**Exercise prompt**
Under no circumstances alter the records; copy each one exactly.

**Data extracts**
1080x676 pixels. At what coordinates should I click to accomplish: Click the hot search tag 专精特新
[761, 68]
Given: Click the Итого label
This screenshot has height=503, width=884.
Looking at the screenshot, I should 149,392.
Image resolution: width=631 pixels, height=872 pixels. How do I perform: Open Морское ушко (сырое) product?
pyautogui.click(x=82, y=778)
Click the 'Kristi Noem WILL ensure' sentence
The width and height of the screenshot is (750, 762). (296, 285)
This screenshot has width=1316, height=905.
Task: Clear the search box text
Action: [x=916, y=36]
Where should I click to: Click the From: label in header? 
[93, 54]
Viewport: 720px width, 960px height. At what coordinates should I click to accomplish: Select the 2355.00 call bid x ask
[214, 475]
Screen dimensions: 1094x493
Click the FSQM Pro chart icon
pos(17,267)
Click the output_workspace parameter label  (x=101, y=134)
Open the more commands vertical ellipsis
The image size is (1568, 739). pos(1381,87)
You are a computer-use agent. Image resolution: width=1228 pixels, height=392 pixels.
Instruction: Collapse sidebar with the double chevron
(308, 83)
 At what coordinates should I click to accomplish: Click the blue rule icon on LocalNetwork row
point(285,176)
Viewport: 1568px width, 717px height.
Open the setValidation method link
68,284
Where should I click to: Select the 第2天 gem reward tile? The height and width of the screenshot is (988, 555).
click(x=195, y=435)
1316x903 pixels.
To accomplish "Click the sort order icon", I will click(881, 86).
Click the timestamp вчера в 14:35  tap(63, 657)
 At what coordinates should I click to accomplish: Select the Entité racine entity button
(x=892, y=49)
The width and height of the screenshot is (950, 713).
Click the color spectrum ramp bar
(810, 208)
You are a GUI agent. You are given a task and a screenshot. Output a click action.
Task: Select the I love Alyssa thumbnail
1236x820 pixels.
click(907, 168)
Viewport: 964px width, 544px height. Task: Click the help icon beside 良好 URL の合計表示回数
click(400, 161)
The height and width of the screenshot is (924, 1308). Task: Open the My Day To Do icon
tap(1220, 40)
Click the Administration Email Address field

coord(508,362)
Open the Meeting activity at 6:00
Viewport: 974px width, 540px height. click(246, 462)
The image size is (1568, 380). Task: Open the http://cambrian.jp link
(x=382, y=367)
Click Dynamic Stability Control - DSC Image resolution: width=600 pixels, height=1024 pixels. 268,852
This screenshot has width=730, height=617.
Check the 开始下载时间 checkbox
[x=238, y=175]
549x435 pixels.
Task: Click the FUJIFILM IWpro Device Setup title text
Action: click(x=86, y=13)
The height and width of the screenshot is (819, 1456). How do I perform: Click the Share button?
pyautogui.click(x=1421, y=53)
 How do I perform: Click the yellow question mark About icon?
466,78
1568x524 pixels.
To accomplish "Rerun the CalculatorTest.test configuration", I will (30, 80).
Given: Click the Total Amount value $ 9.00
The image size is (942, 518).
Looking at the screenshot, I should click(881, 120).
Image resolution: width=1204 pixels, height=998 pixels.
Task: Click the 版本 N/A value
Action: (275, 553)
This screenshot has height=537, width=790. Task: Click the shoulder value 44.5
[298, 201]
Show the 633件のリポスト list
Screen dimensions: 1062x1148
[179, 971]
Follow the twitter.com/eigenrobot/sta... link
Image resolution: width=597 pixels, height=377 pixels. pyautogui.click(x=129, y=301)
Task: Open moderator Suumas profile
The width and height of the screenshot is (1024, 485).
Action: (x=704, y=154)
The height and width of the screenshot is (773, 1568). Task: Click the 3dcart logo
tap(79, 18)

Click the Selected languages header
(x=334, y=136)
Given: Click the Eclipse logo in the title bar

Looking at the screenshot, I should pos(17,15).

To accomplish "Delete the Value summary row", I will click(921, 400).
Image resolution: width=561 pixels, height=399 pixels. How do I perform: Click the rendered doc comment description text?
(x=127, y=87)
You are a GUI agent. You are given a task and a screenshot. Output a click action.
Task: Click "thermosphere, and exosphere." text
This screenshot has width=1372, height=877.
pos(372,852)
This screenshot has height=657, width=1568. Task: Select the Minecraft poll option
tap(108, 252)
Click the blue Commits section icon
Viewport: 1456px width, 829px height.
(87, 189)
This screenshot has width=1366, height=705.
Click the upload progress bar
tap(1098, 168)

**Written solution**
1080x676 pixels. At what coordinates should I click to accomplish: Click the hot search tag 专精特新
[761, 68]
Given: Click the Итого label
This screenshot has height=503, width=884.
Looking at the screenshot, I should 149,392.
Image resolution: width=631 pixels, height=872 pixels. How do I perform: Open Морское ушко (сырое) product?
pyautogui.click(x=82, y=778)
Click the 'Kristi Noem WILL ensure' sentence
The width and height of the screenshot is (750, 762). (296, 285)
This screenshot has width=1316, height=905.
Task: Clear the search box text
Action: [x=916, y=36]
Where should I click to: Click the From: label in header? 
[93, 54]
Viewport: 720px width, 960px height. At what coordinates should I click to accomplish: Select the 2355.00 call bid x ask
[214, 475]
Screen dimensions: 1094x493
Click the FSQM Pro chart icon
pos(17,267)
Click the output_workspace parameter label  (x=101, y=134)
Open the more commands vertical ellipsis
The image size is (1568, 739). pos(1381,87)
You are a computer-use agent. Image resolution: width=1228 pixels, height=392 pixels.
Instruction: Collapse sidebar with the double chevron
(308, 83)
 At what coordinates should I click to accomplish: Click the blue rule icon on LocalNetwork row
point(285,176)
Viewport: 1568px width, 717px height.
Open the setValidation method link
68,284
Where should I click to: Select the 第2天 gem reward tile? The height and width of the screenshot is (988, 555).
click(x=195, y=435)
1316x903 pixels.
To accomplish "Click the sort order icon", I will click(881, 86).
Click the timestamp вчера в 14:35  tap(63, 657)
 At what coordinates should I click to accomplish: Select the Entité racine entity button
(x=892, y=49)
The width and height of the screenshot is (950, 713).
Click the color spectrum ramp bar
(810, 208)
You are a GUI agent. You are given a task and a screenshot. Output a click action.
Task: Select the I love Alyssa thumbnail
1236x820 pixels.
click(907, 168)
Viewport: 964px width, 544px height. Task: Click the help icon beside 良好 URL の合計表示回数
click(400, 161)
The height and width of the screenshot is (924, 1308). Task: Open the My Day To Do icon
tap(1220, 40)
Click the Administration Email Address field

coord(508,362)
Open the Meeting activity at 6:00
Viewport: 974px width, 540px height. click(246, 462)
The image size is (1568, 380). Task: Open the http://cambrian.jp link
(x=382, y=367)
Click Dynamic Stability Control - DSC Image resolution: width=600 pixels, height=1024 pixels. 268,852
This screenshot has width=730, height=617.
Check the 开始下载时间 checkbox
[x=238, y=175]
549x435 pixels.
Task: Click the FUJIFILM IWpro Device Setup title text
Action: click(x=86, y=13)
The height and width of the screenshot is (819, 1456). How do I perform: Click the Share button?
pyautogui.click(x=1421, y=53)
 How do I perform: Click the yellow question mark About icon?
466,78
1568x524 pixels.
To accomplish "Rerun the CalculatorTest.test configuration", I will (30, 80).
Given: Click the Total Amount value $ 9.00
The image size is (942, 518).
Looking at the screenshot, I should click(881, 120).
Image resolution: width=1204 pixels, height=998 pixels.
Task: Click the 版本 N/A value
Action: (275, 553)
This screenshot has height=537, width=790. Task: Click the shoulder value 44.5
[298, 201]
Show the 633件のリポスト list
Screen dimensions: 1062x1148
[179, 971]
Follow the twitter.com/eigenrobot/sta... link
Image resolution: width=597 pixels, height=377 pixels. pyautogui.click(x=129, y=301)
Task: Open moderator Suumas profile
The width and height of the screenshot is (1024, 485).
Action: (x=704, y=154)
The height and width of the screenshot is (773, 1568). Task: Click the 3dcart logo
tap(79, 18)

Click the Selected languages header
(x=334, y=136)
Given: Click the Eclipse logo in the title bar

Looking at the screenshot, I should pos(17,15).

To accomplish "Delete the Value summary row", I will click(921, 400).
Image resolution: width=561 pixels, height=399 pixels. How do I perform: Click the rendered doc comment description text?
(x=127, y=87)
You are a GUI agent. You are given a task and a screenshot. Output a click action.
Task: Click "thermosphere, and exosphere." text
This screenshot has width=1372, height=877.
pos(372,852)
This screenshot has height=657, width=1568. Task: Select the Minecraft poll option
tap(108, 252)
Click the blue Commits section icon
Viewport: 1456px width, 829px height.
(87, 189)
This screenshot has width=1366, height=705.
Click the upload progress bar
tap(1098, 168)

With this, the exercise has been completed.